At what point does a cost benefit analysis kick in..

by Marijuana Staff

ABC reported that man died on the side of Anzac highway in Adelaide, not very far from a hospital that could have saved his life, but for waiting 40 minutes for an ambulance to arrive.

Man, 47, dies from cardiac arrest after waiting 40 minutes for ambulance to arrive
A 47-year-old man has died while waiting 40 minutes for an ambulance in Adelaide. South Australian Premier Peter Malinauskas said the circumstances of the case were “beyond tragic”, and that an investigation would be conducted.

The reason everyone will point to is the pandemic and our health resources being stretched to the point of breaking.

I'd direct people to something else, I point them to the 5251 people who received cannabis expiation notices (CENs) in 2020-21.

At what point does a cost benefit analysis kick in?

How many people need to die on the side of the road in sight of a hospital before resources are redirected from arresting patients to saving them?

This morning there was talk on the radio to make firefighters answer the emergency calls that the ambulances can't.

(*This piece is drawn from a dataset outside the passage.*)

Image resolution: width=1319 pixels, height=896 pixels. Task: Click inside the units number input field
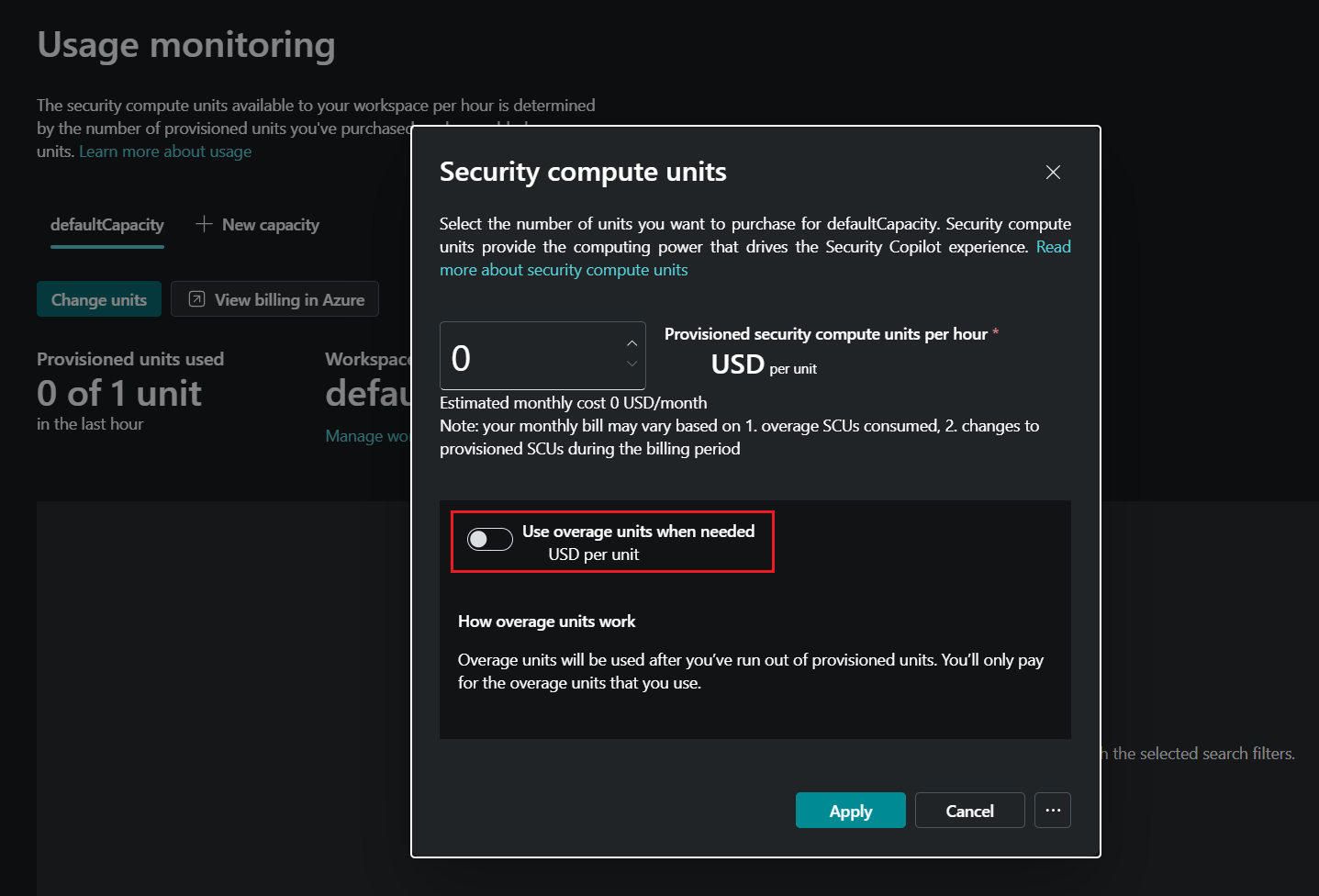click(523, 356)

Nobody asked the same question about the Police (who are also trained and qualified to offer the exact same level of first aid as a fireman) being asked to respond to emergency first aid calls..

Why is that exactly, especially when it seems patently clear that on 5251 separate occasions in the financial year of 2020-21, the opportunity certainly existed, but was spent instead on fining people for cannabis?

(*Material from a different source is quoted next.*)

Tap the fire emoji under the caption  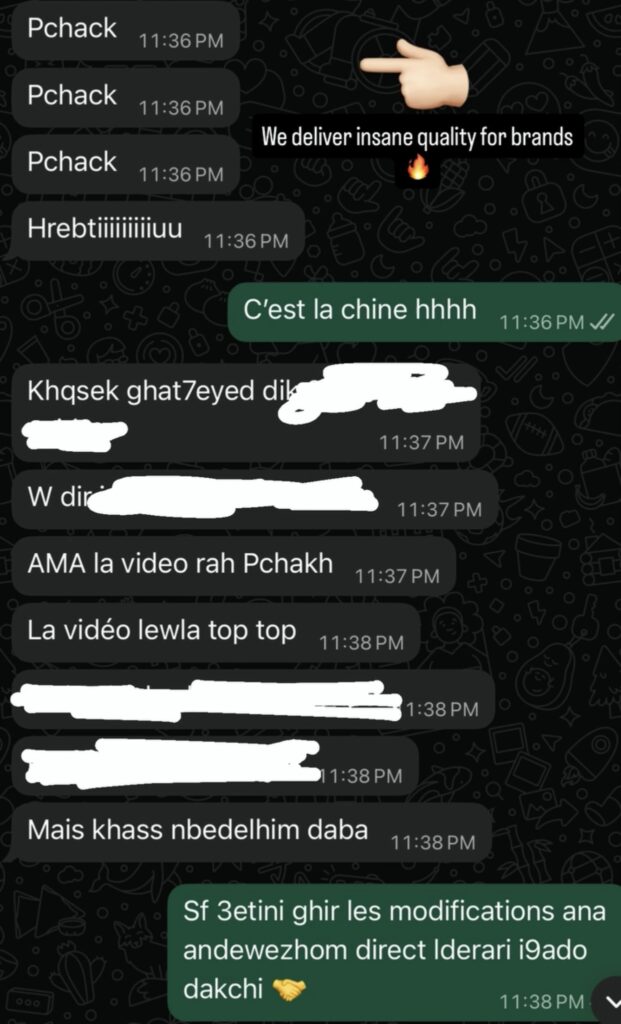coord(417,168)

In 2020, the Australian Senate held an Inquiry into the barriers to patient access to medical cannabis in Australia.

Current barriers to patient access to medicinal cannabis in Australia

One of the recommendations provided States with a suggested mechanism for improving access (Rec. 20), which coincidentally would also provide a way to free up many of those 5251 occassions when Police wasted time investigating and subsequently fined patients.

A homegrow amnesty.

5.107    The committee recommends that the Australian Government, through COAG, encourage a review of state and territory criminal legislation in relation to:  

amnesties for the possession and/or cultivation of cannabis for genuine self-medication purposes; and            

current drug driving laws and their implications for patients with legal medicinal cannabis prescriptions.